It took a while, but a tea service is back home in Ireland's County Cork. Three sisters from Erie were pictured in the Southern Star Irish newspaper, presenting a gift of heirloom silver to the citizens of Dunmanway.
Kathleen Whipple, Lucinda Maurer and Susan Morse went to London in April to catch a glimpse of the royal wedding, then they continued on to Ireland for the presentation.
The silver service had been given to Martha and Katherine Cox in 1846 by the Rev. James Doheny on behalf of the tenants of the Cox estate in Dunmanway. The women significantly slashed the rents for their tenants in a bid to alleviate the effects of the famine in 1845.
When the Cox sisters moved to America in 1846, they brought the service with them. They came as single, young women along with their widowed mother, who originally came from York County. The Irish silver was handed down through the generations in America.
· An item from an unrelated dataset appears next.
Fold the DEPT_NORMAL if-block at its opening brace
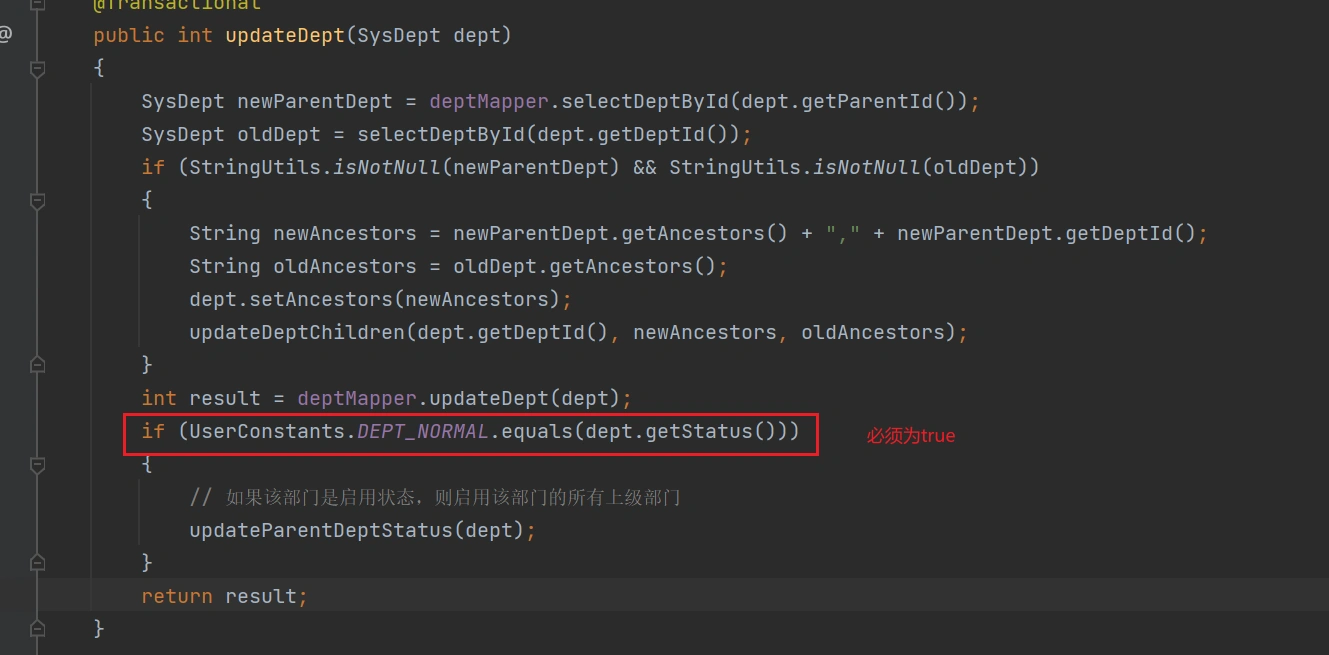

"We are very proud of our heritage," Maurer said. From their earliest years, she and her sisters heard Irish stories from their mother and grandmother.
It was Morse, the youngest sister and the family genealogist, who decided to take the silver back to its place of origin. Morse resides in Merritt Island, Fla., near their brother, William Schenley. Eleanor Balinsky, the eldest sister who has made countless trips to England, regretfully, was unable to join them on this pilgrimage.
The silver collection was presented at a ceremony at the Famine Memorial Chapel at St. Anthony's Hospital to the chairman of the Dunmanway Historical Society, Tommy Collins.
The pieces went on display last month at Dunmanway Heritage Centre. The Cox family traces its roots to Mary, Queen of Scots.